- WORK TO BE COMPLETED
Your response should contain each line of the data that includes "target".

- SUPPLIED MATERIAL
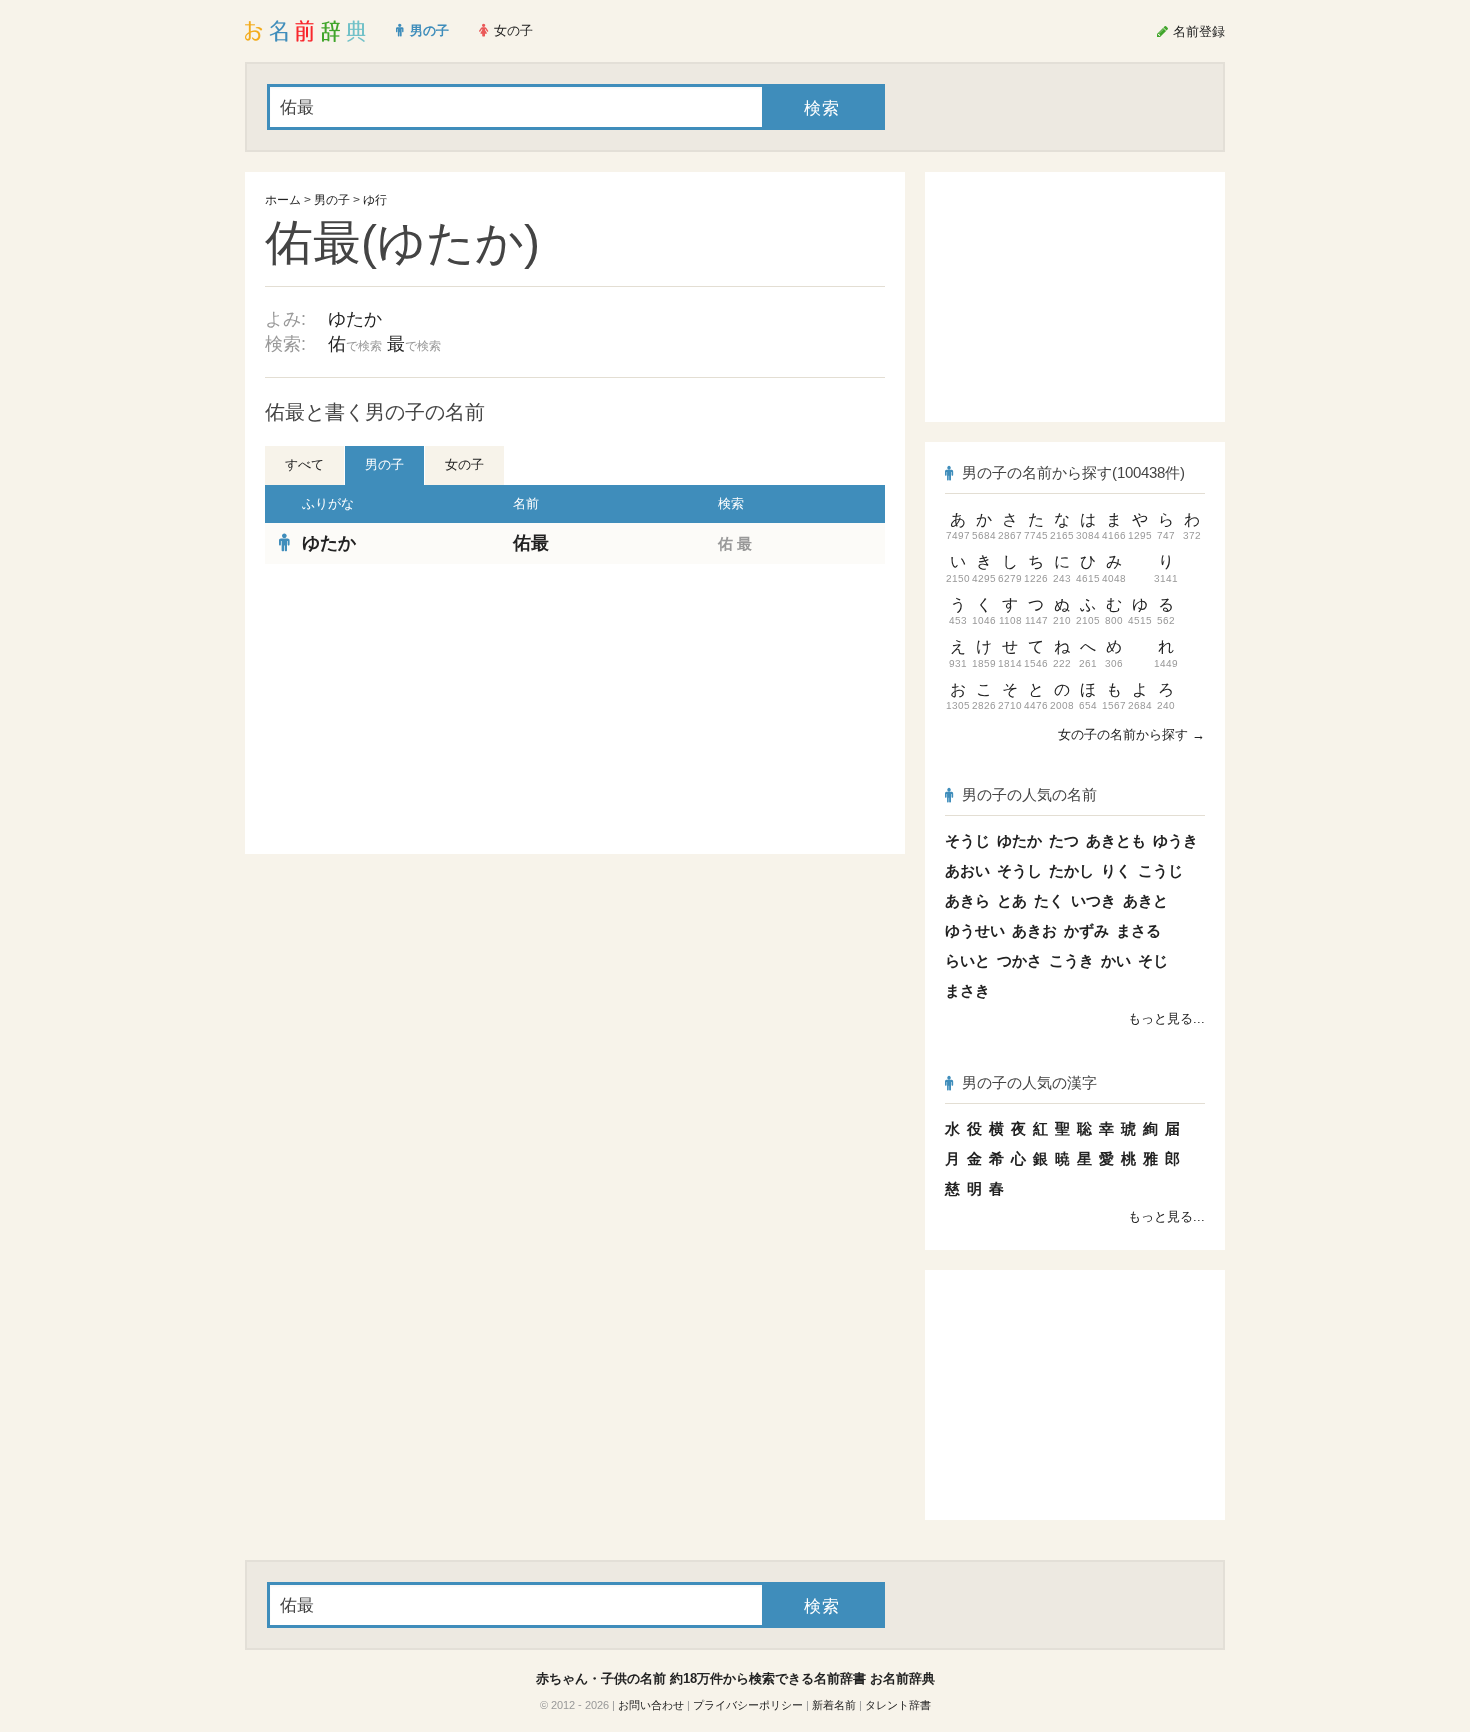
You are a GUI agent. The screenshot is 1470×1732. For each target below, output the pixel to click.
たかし (1071, 870)
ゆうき (1175, 840)
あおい (967, 870)
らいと (967, 960)
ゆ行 (375, 200)
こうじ (1160, 870)
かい (1116, 960)
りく (1116, 870)
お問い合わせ (651, 1705)
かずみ (1086, 930)
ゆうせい (975, 930)
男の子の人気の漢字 (1029, 1082)
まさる (1138, 930)
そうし (1019, 870)
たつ (1064, 840)
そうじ (967, 840)
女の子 (464, 464)
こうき (1071, 960)
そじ (1153, 960)
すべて (304, 464)
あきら (967, 900)
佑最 (531, 543)
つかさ (1019, 960)
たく (1049, 900)
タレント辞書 (898, 1705)
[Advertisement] (415, 709)
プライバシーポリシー (748, 1705)
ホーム (283, 200)
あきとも (1116, 840)
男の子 (332, 200)
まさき (967, 990)
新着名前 (834, 1705)
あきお (1034, 930)
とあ (1012, 900)
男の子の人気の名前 (1029, 794)
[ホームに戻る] (305, 31)
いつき (1093, 900)
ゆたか (355, 319)
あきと (1145, 900)
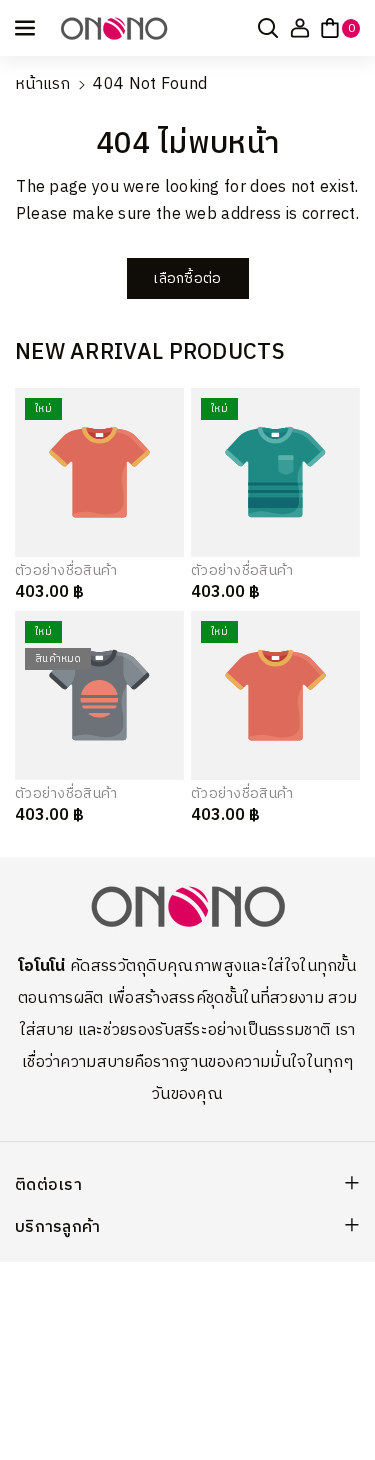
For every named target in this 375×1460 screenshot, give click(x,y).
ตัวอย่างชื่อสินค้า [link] (66, 571)
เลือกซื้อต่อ (187, 278)
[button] (27, 28)
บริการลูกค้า (58, 1227)
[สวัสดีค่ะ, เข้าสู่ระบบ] (300, 28)
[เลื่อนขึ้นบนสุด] (332, 1397)
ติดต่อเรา (48, 1185)
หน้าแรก (43, 84)
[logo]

- PROBLEM SOLUTION
You are a GUI agent. The screenshot is 1470×1732. For each target below, output the pixel to click.
For every named target in this 375×1460 screenshot, give click(x,y).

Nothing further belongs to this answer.